Ein CVP-Kantonsrat bezeichnet das Scheitern der Solothurner SVP bei dieser Unterschriftensammlung als "gut für die Sache und verheerend für die Volkspartei". Die Volkspartei habe im Kanton Solothurn keine Regierungsräte, kaum Chefbeamte und selten Verbündete im Kantonsparlament. Sie habe die letzten Jahre Politik mit der Referendums- oder Initiativkeule gemacht. War eine politische Entwicklung nicht nach dem Gusto der SVP, habe sie mit dem Referendum gedroht oder eine Volksabstimmung erzwungen. Oftmals erfolgreich. Dieses Druckmittel habe die SVP jetzt aus der Hand gegeben. Referendumsankündigungen und -drohungen seien jetzt natürlich nicht mehr glaubwürdig.

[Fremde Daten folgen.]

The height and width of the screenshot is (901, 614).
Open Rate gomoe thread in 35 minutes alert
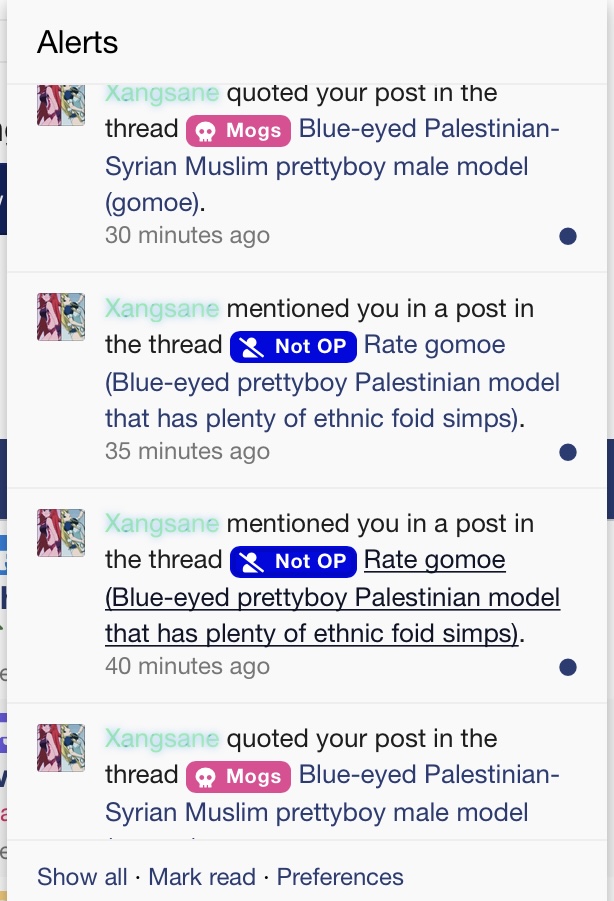point(333,382)
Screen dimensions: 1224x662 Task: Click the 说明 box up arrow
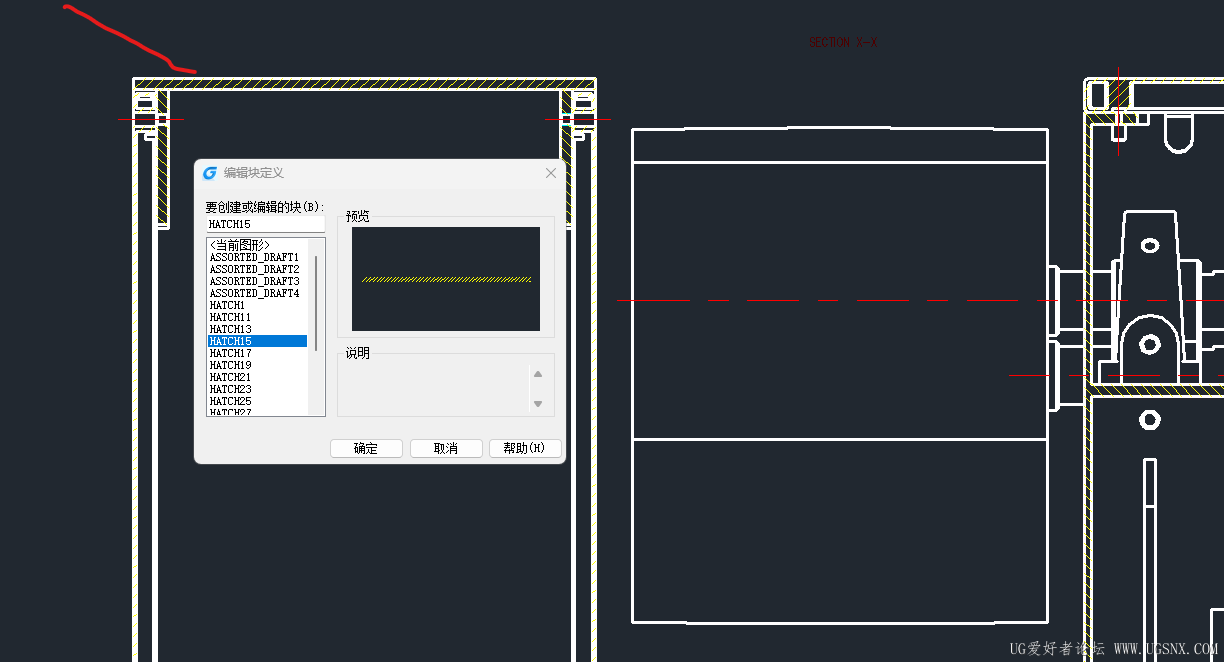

Bei der SVP sieht man das freilich nicht so dramatisch. Die Volkspartei will die gesammelten Unterschriften als Petition abgeben. Zudem will man sich nun auf die andere noch laufende kantonale Volksinitiative konzentrieren – auf die Initiative „Weniger Steuern für alle“. Auch hier sind noch kaum Unterschriften beglaubigt worden und es sollen angeblich noch über 1000 Unterschriften fehlen. Um diese plus Reserven zu sammeln, beglaubigen zu lassen und sich vor einer totalen Blamage zu bewahren, hat die SVP Kanton Solothurn noch bis am 2. März 2013 Zeit. Dann läuft die Frist für die Steuersenkungs-Initiative ab. Und am 3. März finden schliesslich die kantonalen Wahlen statt.